Data Retention — Policies, Automation & Archival
How to build a data retention strategy — what to keep, when to delete, automated lifecycle policies, and compliance-aware approaches.
Keep What Matters, Delete What Doesn't
Data retention isn't just about storage space — it's about intentionality. Keeping everything forever is expensive, messy, and potentially a liability. Deleting too aggressively loses things you'll wish you had.
A good retention policy answers three questions for every category of data:
- How long must it be kept? (legal, regulatory, or practical minimum)
- How long should it be kept? (useful lifetime)
- When and how should it be deleted? (automated, verified, documented)
Retention by Data Type
| Data Type | Minimum Retention | Recommended | Notes |
|---|---|---|---|
| Personal photos/videos | Forever | Forever | Irreplaceable |
| Financial records | 6 years (HMRC) | 7 years | Tax compliance |
| Business correspondence | 3 years | 5 years | Contract disputes |
| Medical records | Lifetime | Lifetime | Personal health history |
| Code repositories | Active lifetime | Active + 2 years | Archive completed projects |
| Server logs | 90 days | 1 year | Security forensics |
| Application logs | 30 days | 90 days | Debugging |
| Backup snapshots | Per rotation policy | 7d/4w/12m | See Backup Strategies |
| Container images | Current + previous | 3 versions | Rollback capability |
| Browser bookmarks | Forever | Forever | Tiny storage, high value |
| Varies | 3–7 years | Then archive selectively |
Automated Lifecycle Policies
Restic Backup Rotation
# Keep: 7 daily, 4 weekly, 12 monthly, 5 yearly
restic forget \
--keep-daily 7 \
--keep-weekly 4 \
--keep-monthly 12 \
--keep-yearly 5 \
--pruneLog Rotation with Logrotate
# /etc/logrotate.d/docker-logs
/var/lib/docker/containers/*/*.log {
rotate 7
daily
compress
delaycompress
missingok
notifempty
copytruncate
}Docker System Cleanup
# Remove stopped containers, unused networks, dangling images, build cache
docker system prune -f
# Also remove unused volumes (careful!)
docker system prune --volumes -f
# Automate via cron (weekly)
0 2 * * 0 /usr/bin/docker system prune -f >> /var/log/docker-prune.log 2>&1Storage Tiering
Not all data needs the same performance or redundancy:
| Tier | Storage Type | What Goes Here | Retention |
|---|---|---|---|
| Hot | NVMe SSD (RAID 1) | Active databases, current projects, containers | Always available |
| Warm | HDD (RAID 5/6/SHR) | Media library, backups, archives <2 years | Months to years |
| Cold | External HDD, off-site | Old archives, completed projects | Years to decades |
| Glacier | M-DISC, tape, cloud archive | Irreplaceable data, legal holds | Decades |
GDPR Considerations for Self-Hosters
If you host services used by others (even family), GDPR may apply:
- Right to erasure — You must be able to delete a user's data on request
- Data minimisation — Don't collect data you don't need
- Storage limitation — Don't keep personal data longer than necessary
- Documentation — Know what data you hold and why
For a personal/family setup, this is largely common sense. For anything public-facing, it's legally binding.

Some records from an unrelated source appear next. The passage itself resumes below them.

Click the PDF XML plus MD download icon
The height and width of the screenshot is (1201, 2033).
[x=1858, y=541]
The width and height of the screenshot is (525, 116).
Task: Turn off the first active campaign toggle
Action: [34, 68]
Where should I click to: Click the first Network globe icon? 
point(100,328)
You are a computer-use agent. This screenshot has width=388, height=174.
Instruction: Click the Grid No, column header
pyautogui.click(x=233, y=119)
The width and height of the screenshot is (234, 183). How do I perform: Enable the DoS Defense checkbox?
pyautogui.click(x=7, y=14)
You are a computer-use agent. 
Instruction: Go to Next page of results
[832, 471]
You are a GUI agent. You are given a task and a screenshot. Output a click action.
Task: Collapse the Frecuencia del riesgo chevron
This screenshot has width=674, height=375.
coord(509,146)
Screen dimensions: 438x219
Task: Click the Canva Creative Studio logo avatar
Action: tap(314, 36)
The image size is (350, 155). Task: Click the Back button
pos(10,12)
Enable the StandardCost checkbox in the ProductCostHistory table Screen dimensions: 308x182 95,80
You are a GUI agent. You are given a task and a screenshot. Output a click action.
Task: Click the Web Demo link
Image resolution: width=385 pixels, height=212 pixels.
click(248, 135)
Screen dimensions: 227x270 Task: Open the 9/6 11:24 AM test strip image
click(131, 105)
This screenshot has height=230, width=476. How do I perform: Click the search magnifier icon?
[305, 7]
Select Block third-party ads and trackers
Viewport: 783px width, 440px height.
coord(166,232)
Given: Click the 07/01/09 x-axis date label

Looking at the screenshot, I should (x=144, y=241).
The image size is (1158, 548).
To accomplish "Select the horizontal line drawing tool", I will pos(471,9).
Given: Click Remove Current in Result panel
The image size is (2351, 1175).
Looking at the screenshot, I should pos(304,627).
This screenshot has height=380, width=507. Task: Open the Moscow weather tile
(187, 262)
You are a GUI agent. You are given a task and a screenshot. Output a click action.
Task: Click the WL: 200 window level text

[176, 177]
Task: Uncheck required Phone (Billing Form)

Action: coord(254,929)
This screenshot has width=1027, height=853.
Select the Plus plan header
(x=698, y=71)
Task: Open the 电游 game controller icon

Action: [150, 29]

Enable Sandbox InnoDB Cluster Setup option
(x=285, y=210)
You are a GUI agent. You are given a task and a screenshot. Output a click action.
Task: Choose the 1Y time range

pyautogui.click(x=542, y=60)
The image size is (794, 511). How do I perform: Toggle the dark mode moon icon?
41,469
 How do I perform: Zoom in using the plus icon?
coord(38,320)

File Organisation for Retention
A clear folder structure makes retention policies enforceable:
/data/
/active/ # Current work, hot tier
/archive/
/2024/ # Completed year
/2025/ # Completed year
/media/
/photos/ # Organised by year/month
/music/ # Permanent
/video/ # Permanent
/backup/
/daily/ # 7-day rotation
/weekly/ # 4-week rotation
/monthly/ # 12-month rotation
/temp/ # Auto-delete after 30 daysAuto-Delete Temp Files
# Cron: delete files in /data/temp older than 30 days
0 3 * * * find /data/temp -type f -mtime +30 -deleteDeletion Verification
When you delete data, verify it's actually gone:
- Logical deletion — File removed from filesystem (recoverable with forensic tools)
- Secure deletion — Overwritten with random data (shred, srm)
- Crypto-erasure — Encrypted volume key destroyed (instant, complete erasure of all content)
For most purposes, logical deletion + encrypted storage is sufficient. If the volume is LUKS-encrypted, destroying the key header makes all data on the volume unrecoverable.
Building Your Retention Policy
- Inventory — List all data types you store
- Classify — Assign each type a retention period with justification
- Automate — Set up rotation, cleanup, and archival scripts
- Document — Write it down (even a simple text file)
- Review — Revisit annually — needs change, storage costs change, regulations change
The goal is intentionality. A deliberate policy, even a simple one, is infinitely better than "keep everything and hope for the best."